Anton Chekhov's greatest plays, from Uncle Vanya to The Seagull

Zoe Paskett



“Have a look at yourselves and see how bad and dreary your lives are!”

No one sums up Anton Chekhov’s work better than the man himself. The Russian playwright and short story artiste is regarded now as one of the greatest pioneers of psychological realism.

Chekhov is never far from the London stage. With themes of dissatisfaction, missed opportunities and the meaninglessness of life, it’s just so damn relatable.

Next up, Ian Rickson directs a new adaptation of Uncle Vanya in the West End, so we have rounded up five of the playwrights greatest theatrical works.

Uncle Vanya

Uncle Vanya is a reworking of a play already published a decade before. The Wood Demon was not well received, so Chekhov returned to his script to cut the character list in half, merge some of the more confusing plotlines and get shot of any happy endings (textbook Chekhov). Under the direction of Konstantin Staislavski, Uncle Vanya came to be a permanent fixture on the Moscow stage. Sonya, her uncle Vanya and Doctor Astrov live a mundane life in the countryside. The two men contemplate the futility of existence and the unrequited love of the same woman, the new wife of Professor Serebryakov, whose arrival brings up long-repressed emotions.

Toby Jones takes the title role in the latest staging of this play, with Richard Armitage playing Astrov in Conor McPherson’s adaptation in the West End.

Three Sisters

The three sisters in question are Olga, Masha and Irina Prozorov, who have moved to the countryside but obsess over their dream of returning to Moscow. Over the course of the play, all three women, dissatisfied with their lives (familiar theme?), look for ways to make themselves happy but ultimately fail. As is Chekhov’s way, the moments of action take place off-stage, leaving the audience to witness the fallout of various catastrophic events and the emotions they bring. Unsurprisingly, at the end of the play, everyone is in a worse off place than when they started.

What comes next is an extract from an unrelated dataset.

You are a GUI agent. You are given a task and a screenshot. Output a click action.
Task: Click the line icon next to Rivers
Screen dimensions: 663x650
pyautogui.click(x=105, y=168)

We’ve seen a whole slew of sisters treading the London boards over the past year. Rebecca Frecknall directed a version at the Almeida in April, followed by The Maly Drama Theatre of St. Petersburg taking to the West End. The National Theatre transposed the story to 1960s Nigeria in Inua Ellams’ interpretation.

The Seagull

Who better to describe The Seagull than the man himself? “It's a comedy, there are three women's parts, six men's, four acts, landscapes (view over a lake); a great deal of conversation about literature, little action, tons of love.”

Opening night of The Seagull in 1896 was a complete failure. The audience was hostile, the lead actress lost her voice and Chekhov removed himself from the auditorium and went backstage for the last two acts so he didn’t have to watch it. When the play later became a success, he refused to believe people who told him of its triumph, thinking they were just being nice. The Seagull’s rise under the direction of Stanislavski, who transformed it into a tragedy, saw the play dubbed one of the greatest events in Russian theatre history.

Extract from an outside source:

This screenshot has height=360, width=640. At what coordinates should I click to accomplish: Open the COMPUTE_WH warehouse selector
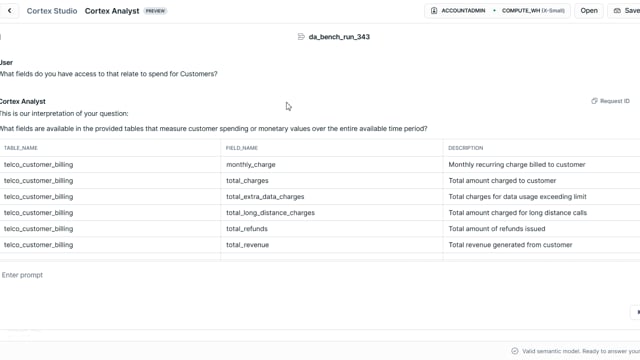(533, 11)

An aspiring writer, a successful writer, an actress and a bored young woman consider hopes and broken dreams in an isolated country estate. Emilia Clarke will make her West End debut as Nina in a modernisation of the play by Anya Reiss, and directed by Jamie Lloyd.

Ivanov

Middle aged-men feeling like they’d thrown their lives away is a common theme for the playwright, and here’s another one. Ivanov is in the earlier half of his output and the first of his plays to be professionally produced. Commissioned to write a comedy, Chekhov instead responded with a drama, which took only ten days to write. (He did have to subsequently rewrite it after absolutely hating its first outing, but still – ten days!)

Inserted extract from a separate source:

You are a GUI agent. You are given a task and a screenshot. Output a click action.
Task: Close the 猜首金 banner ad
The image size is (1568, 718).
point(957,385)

Self-loathing and negligent office worker Ivanov is in a huge amount of debt, spiralling out of control of his own life and coping with a dying wife, while having a mid-life crisis. "I do nothing and think about nothing, but I am tired body and soul," he laments, so he runs away to party with the people to whom he owes money.

The Cherry Orchard

Chekhov’s final play, first produced just months before he died from tuberculosis, was much more difficult to write. Incapacitated by illness, he could only write one or two lines a day. It tells of an aristocratic woman who returns home prior to its auction to a former peasant. The title refers to a cherry orchard, at risk of being cut down after the house is sold, which represents the cultural change in Russia at the time: the rise of the middle class and the fall of the aristocracy.

Director Stanislavski – once again – turned the premiere production from a comedy into a tragedy, this time much to the playwright’s chagrin. He said in a letter that Stanislavski had “ruined” his play: "Anya, I fear, should not have any sort of tearful tone... Not once does my Anya cry, nowhere do I speak of a tearful tone, in the second act there are tears in their eyes, but the tone is happy, lively.” It has been staged successfully as both in the years since.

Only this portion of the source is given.